Exercise description - Reproduce the forum thread between "I'd say one" and "a large effort...", inclusive, swapping "grav plates" for "gravity generators".

Source excerpt -
__________

Artificial private world

[rancke]

I've been thinking about how big an artificially constructed world with a habitable surface might be, and find myself unable to reach any useful figures.

Concept:

An asteroid with a diameter of miles, possibly many miles.
Covered by grav plates underneath a layer of soil.
Surrounded by a transparent bag that holds the air in.

Alternative sizes:

Unique: So big only one multi-quadrillionaire in the Imperium has ever built one.

Big: Something a number of multi-quadrillionaires have, but still so expensive that a lot haven't.

Meh: Something most self-respecting multi-quadrillionaires have.

What would you consider plausible, or not entirely implausible, sizes? I'm not looking for actual construction prices, just ballpark sizes.

Note: One problem is that I don't know how rich the Imperium's richest people are. I say multi-quadrillionaire, but for all I know they could be hexilionaires or heptillionaires or more. Basically I'm thinking of, say, the Imperium's Top Thousand umptillionaires.


Hans

 

[CosmicGamer]

What would you consider plausible, or not entirely implausible, sizes? I'm not looking for actual construction prices, just ballpark sizes.

Large size implausible? None?

Too small to be plausible? Needing a stellar body instead of having a habitat or ship built to suit your needs is the "poor" mans option.

Note: One problem is that I don't know how rich the Imperium's richest people are. I say multi-quadrillionaire, but for all I know they could be hexilionaires or heptillionaires or more. Basically I'm thinking of, say, the Imperium's Top Thousand umptillionaires.

In the version of Traveller I predominantly use the government codes allow, among other things, for some rich person to own and act as dictator of an entire planet and have the entire resources of the world at their disposal. So I'd think no size world, moon, or asteroid would be outside the realm of plausibility as it could possibly generate the revenues needed for construction and the current assets of the ruler are not as relevant as the future earnings potential.

I'd say one plausible limit is based on the science - at what point is an object large enough that it creates enough gravity that grav plates are not needed and the atmosphere can be sustained? Although one could make a case for a large dense world being covered in grav plates that lower gravity to normal and have habitats with survivable atmosphere that isn't as dense.

Another question is time, if this is to be a barren rock and one needs to start from nothing and construct it within their lifetime vs taking over a stellar body that is populated and has housing, hydroponic farms, mining, manufacturing, and other facilities already in place that would be needed to support a large effort...

 

[Limburger59]

...Surrounded by a transparent bag that holds the air in.

I can't imagine this working, even enclosed in a ball of transparent aluminum. Even if you discounted the danger of a puncture, the stellar radiation would make it sterile.

I could see a large space station with the first level being a dome enclosed park.Then it could be rotated away from the system's sun during solar flare activity or when passing through a region like the dust "cloud" that causes the Perseid meteor showers.

 

[robject]

Figure out the estate volume, as a set of ship "modules", first. Then get a planetoid towed to the starport for finishing.

A sufficiently large planetoid may be tunneled out at a relatively low cost. Just specify that most of it is NOT tunneled out, but rather just the layout of whatever size estate you'd like (and need for life support). Fit it with an M-drive and power plant, perhaps.

__________

Data section -
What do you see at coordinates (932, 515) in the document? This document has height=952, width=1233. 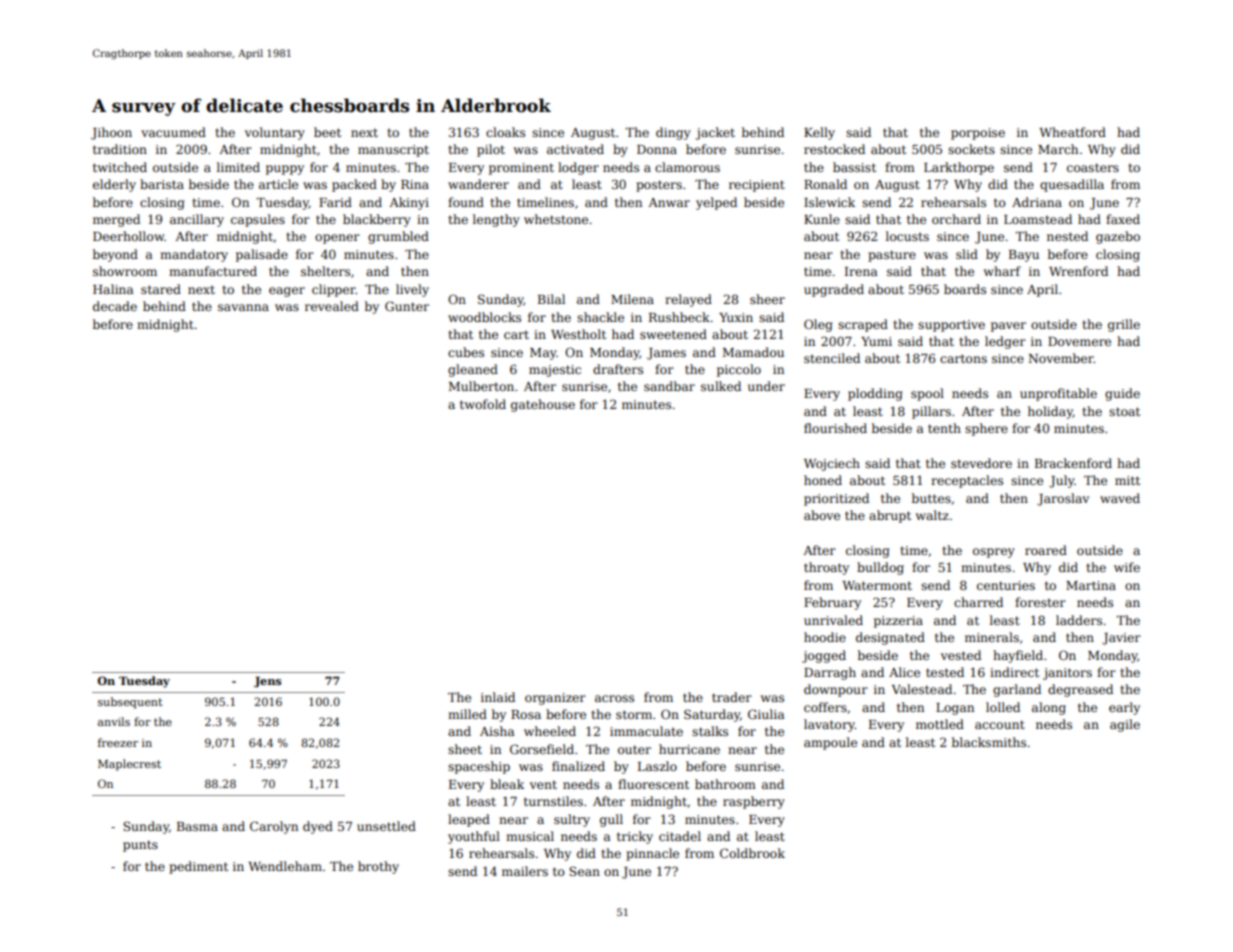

__________

Solution -
I'd say one plausible limit is based on the science - at what point is an object large enough that it creates enough gravity that gravity generators are not needed and the atmosphere can be sustained? Although one could make a case for a large dense world being covered in gravity generators that lower gravity to normal and have habitats with survivable atmosphere that isn't as dense.

Another question is time, if this is to be a barren rock and one needs to start from nothing and construct it within their lifetime vs taking over a stellar body that is populated and has housing, hydroponic farms, mining, manufacturing, and other facilities already in place that would be needed to support a large effort...